## The problem
If a line in the entries below includes the string "will", copy it out.

= Beginning of Section =

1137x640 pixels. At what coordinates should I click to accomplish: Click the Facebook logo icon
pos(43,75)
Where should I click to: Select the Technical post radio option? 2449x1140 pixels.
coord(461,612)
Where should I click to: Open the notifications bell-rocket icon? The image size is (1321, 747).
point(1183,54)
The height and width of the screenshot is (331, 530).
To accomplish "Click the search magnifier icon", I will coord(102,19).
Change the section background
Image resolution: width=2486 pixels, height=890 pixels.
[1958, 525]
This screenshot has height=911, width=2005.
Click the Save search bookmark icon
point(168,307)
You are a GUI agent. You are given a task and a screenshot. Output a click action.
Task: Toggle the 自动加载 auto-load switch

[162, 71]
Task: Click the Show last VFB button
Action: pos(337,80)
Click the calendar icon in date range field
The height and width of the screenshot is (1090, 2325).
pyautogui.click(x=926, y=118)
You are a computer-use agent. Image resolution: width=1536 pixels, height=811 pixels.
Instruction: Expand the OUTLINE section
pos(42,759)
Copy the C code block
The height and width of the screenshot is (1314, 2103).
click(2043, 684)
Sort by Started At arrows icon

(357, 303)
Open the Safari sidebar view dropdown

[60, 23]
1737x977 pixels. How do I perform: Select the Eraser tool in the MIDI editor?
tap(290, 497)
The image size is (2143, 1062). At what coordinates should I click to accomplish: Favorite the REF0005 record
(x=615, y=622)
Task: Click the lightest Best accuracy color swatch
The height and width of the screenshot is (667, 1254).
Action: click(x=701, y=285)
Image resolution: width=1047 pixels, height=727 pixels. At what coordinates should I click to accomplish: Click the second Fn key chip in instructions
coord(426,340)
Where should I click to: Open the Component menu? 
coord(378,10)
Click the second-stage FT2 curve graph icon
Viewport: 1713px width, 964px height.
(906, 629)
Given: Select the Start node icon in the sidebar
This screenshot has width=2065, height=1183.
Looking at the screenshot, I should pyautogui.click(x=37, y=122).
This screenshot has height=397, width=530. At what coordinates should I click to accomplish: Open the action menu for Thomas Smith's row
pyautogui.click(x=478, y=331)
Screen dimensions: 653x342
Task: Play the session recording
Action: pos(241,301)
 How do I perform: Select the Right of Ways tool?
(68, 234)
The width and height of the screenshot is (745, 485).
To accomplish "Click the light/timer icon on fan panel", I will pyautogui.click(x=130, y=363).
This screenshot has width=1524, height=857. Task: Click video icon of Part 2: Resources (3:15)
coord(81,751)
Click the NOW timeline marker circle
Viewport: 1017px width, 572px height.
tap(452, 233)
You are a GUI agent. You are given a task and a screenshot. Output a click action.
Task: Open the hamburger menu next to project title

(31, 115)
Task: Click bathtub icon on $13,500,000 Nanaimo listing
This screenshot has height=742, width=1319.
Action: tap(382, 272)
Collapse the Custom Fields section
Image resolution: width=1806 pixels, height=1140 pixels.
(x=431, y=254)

= End of Section =

## Result of the task
To accomplish "Click the search magnifier icon", I will coord(102,19).
To accomplish "Click the light/timer icon on fan panel", I will pyautogui.click(x=130, y=363).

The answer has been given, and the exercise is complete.